Señales de que el probiótico te está ayudando

  • Mejor tolerancia a geles y bebidas durante entrenos largos.
  • Menos episodios de resfriado o duración más corta en picos de carga.
  • Regularidad intestinal más estable y menos urgencia.
  • Mayor consistencia semanal de entrenamiento por menos días perdidos.

Preguntas frecuentes

¿Puedo tomar probióticos todo el año?

Sí, siempre que te sienten bien. Muchos deportistas los periodizan: refuerzan en pretemporada, picos de carga, viajes y semanas previas a competiciones.

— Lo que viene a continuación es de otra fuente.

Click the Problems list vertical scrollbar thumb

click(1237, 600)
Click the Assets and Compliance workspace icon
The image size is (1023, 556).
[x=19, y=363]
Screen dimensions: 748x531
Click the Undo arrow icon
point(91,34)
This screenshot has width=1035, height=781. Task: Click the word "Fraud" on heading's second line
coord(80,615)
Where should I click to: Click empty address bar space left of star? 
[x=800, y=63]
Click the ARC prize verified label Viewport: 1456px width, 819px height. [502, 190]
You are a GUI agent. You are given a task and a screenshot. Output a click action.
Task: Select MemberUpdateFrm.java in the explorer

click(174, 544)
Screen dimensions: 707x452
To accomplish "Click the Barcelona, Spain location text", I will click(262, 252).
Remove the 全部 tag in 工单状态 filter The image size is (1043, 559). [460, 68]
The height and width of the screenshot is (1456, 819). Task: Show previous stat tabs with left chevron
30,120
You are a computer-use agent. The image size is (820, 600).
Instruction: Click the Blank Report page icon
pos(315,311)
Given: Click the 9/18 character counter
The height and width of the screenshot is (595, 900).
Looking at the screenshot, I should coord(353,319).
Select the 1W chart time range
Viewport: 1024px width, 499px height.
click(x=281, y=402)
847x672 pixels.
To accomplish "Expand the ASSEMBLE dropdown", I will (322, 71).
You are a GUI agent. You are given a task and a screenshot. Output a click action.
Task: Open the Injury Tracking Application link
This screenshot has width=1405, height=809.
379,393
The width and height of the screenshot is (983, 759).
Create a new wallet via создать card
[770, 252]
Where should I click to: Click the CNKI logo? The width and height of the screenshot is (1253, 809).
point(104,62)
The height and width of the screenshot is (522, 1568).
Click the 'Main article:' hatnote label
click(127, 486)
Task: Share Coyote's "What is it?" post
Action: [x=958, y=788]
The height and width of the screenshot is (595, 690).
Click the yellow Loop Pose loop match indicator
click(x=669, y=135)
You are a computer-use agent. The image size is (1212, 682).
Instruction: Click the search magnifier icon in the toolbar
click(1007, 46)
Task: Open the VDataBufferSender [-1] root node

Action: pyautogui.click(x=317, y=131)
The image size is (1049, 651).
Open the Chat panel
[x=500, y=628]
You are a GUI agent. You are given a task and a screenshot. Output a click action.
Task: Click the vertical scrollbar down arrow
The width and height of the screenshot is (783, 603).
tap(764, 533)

¿Es mejor un multicepa que un monocepa?

Depende del objetivo. Para metas concretas suele ser preferible una cepa con evidencia para ese fin a dosis adecuadas. Los multicepa pueden ser útiles, pero no siempre suman efectos.

¿Cuánto tardan en hacer efecto?

Algunas personas notan cambios digestivos en 1 a 2 semanas; para efectos inmunitarios, valora 4 a 8 semanas.

¿Los probióticos de alimentos fermentados sustituyen a los suplementos?

Son complementarios. Los alimentos fermentados pueden mejorar tu salud intestinal y calidad de dieta, pero su contenido en microorganismos no es tan predecible como el de un suplemento estandarizado.

¿Necesitan refrigeración?

Algunos sí. Comprueba la etiqueta. Si dice mantener en frío, respétalo para asegurar la viabilidad hasta la caducidad. Otros son estables a temperatura ambiente en envase seco y protegido de la luz.

¿Puedo combinarlos con otros suplementos?

En general, no hay problema al combinarlos con proteína, creatina o cafeína. Si tomas antibióticos o hierro, separa tomas para mejorar tolerancia y eficacia.